Collected data entries:
=== Begin Enclosure ===

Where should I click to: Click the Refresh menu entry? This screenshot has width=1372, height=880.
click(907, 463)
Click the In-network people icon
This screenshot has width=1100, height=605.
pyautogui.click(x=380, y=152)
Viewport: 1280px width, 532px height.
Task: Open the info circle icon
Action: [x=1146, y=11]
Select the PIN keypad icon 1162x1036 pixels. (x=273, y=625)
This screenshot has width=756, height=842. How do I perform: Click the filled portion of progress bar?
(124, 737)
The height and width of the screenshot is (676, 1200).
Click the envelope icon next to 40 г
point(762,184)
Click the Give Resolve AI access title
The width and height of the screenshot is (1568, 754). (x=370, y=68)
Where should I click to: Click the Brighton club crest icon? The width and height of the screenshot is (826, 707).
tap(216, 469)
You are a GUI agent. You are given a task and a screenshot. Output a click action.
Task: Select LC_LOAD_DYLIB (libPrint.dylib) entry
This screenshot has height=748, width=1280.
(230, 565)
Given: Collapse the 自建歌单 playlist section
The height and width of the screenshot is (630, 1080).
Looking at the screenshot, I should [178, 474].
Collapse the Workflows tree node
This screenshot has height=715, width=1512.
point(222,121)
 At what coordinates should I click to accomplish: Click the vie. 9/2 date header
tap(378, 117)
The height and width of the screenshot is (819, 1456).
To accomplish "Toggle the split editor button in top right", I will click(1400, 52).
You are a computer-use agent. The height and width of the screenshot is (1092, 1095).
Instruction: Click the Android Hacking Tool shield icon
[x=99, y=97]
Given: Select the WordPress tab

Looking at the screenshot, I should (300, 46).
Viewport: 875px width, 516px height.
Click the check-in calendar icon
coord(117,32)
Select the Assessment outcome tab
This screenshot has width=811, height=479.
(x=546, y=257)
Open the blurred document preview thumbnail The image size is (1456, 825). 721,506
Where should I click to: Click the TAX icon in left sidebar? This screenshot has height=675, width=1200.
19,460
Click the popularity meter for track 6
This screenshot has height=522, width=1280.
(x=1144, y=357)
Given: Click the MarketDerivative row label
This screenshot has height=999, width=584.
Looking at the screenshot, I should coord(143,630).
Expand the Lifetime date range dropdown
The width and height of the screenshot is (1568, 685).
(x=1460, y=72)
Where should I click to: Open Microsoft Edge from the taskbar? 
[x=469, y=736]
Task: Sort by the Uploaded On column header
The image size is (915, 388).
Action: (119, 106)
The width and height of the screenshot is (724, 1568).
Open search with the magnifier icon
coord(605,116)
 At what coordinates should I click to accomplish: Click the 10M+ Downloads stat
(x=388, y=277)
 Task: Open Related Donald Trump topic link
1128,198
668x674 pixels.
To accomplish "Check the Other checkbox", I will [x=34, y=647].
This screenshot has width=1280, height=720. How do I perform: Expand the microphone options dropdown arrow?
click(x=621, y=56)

=== End Enclosure ===

• Goal of the exercise: Write out every record shown above, word for word.

• Result:
Where should I click to: Click the Refresh menu entry? This screenshot has width=1372, height=880.
click(907, 463)
Click the In-network people icon
This screenshot has width=1100, height=605.
pyautogui.click(x=380, y=152)
Viewport: 1280px width, 532px height.
Task: Open the info circle icon
Action: [x=1146, y=11]
Select the PIN keypad icon 1162x1036 pixels. (x=273, y=625)
This screenshot has width=756, height=842. How do I perform: Click the filled portion of progress bar?
(124, 737)
The height and width of the screenshot is (676, 1200).
Click the envelope icon next to 40 г
point(762,184)
Click the Give Resolve AI access title
The width and height of the screenshot is (1568, 754). (x=370, y=68)
Where should I click to: Click the Brighton club crest icon? The width and height of the screenshot is (826, 707).
tap(216, 469)
You are a GUI agent. You are given a task and a screenshot. Output a click action.
Task: Select LC_LOAD_DYLIB (libPrint.dylib) entry
This screenshot has height=748, width=1280.
(230, 565)
Given: Collapse the 自建歌单 playlist section
The height and width of the screenshot is (630, 1080).
Looking at the screenshot, I should [178, 474].
Collapse the Workflows tree node
This screenshot has height=715, width=1512.
point(222,121)
 At what coordinates should I click to accomplish: Click the vie. 9/2 date header
tap(378, 117)
The height and width of the screenshot is (819, 1456).
To accomplish "Toggle the split editor button in top right", I will click(1400, 52).
You are a computer-use agent. The height and width of the screenshot is (1092, 1095).
Instruction: Click the Android Hacking Tool shield icon
[x=99, y=97]
Given: Select the WordPress tab

Looking at the screenshot, I should (300, 46).
Viewport: 875px width, 516px height.
Click the check-in calendar icon
coord(117,32)
Select the Assessment outcome tab
This screenshot has width=811, height=479.
(x=546, y=257)
Open the blurred document preview thumbnail The image size is (1456, 825). 721,506
Where should I click to: Click the TAX icon in left sidebar? This screenshot has height=675, width=1200.
19,460
Click the popularity meter for track 6
This screenshot has height=522, width=1280.
(x=1144, y=357)
Given: Click the MarketDerivative row label
This screenshot has height=999, width=584.
Looking at the screenshot, I should coord(143,630).
Expand the Lifetime date range dropdown
The width and height of the screenshot is (1568, 685).
(x=1460, y=72)
Where should I click to: Open Microsoft Edge from the taskbar? 
[x=469, y=736]
Task: Sort by the Uploaded On column header
The image size is (915, 388).
Action: (119, 106)
The width and height of the screenshot is (724, 1568).
Open search with the magnifier icon
coord(605,116)
 At what coordinates should I click to accomplish: Click the 10M+ Downloads stat
(x=388, y=277)
 Task: Open Related Donald Trump topic link
1128,198
668x674 pixels.
To accomplish "Check the Other checkbox", I will [x=34, y=647].
This screenshot has width=1280, height=720. How do I perform: Expand the microphone options dropdown arrow?
click(x=621, y=56)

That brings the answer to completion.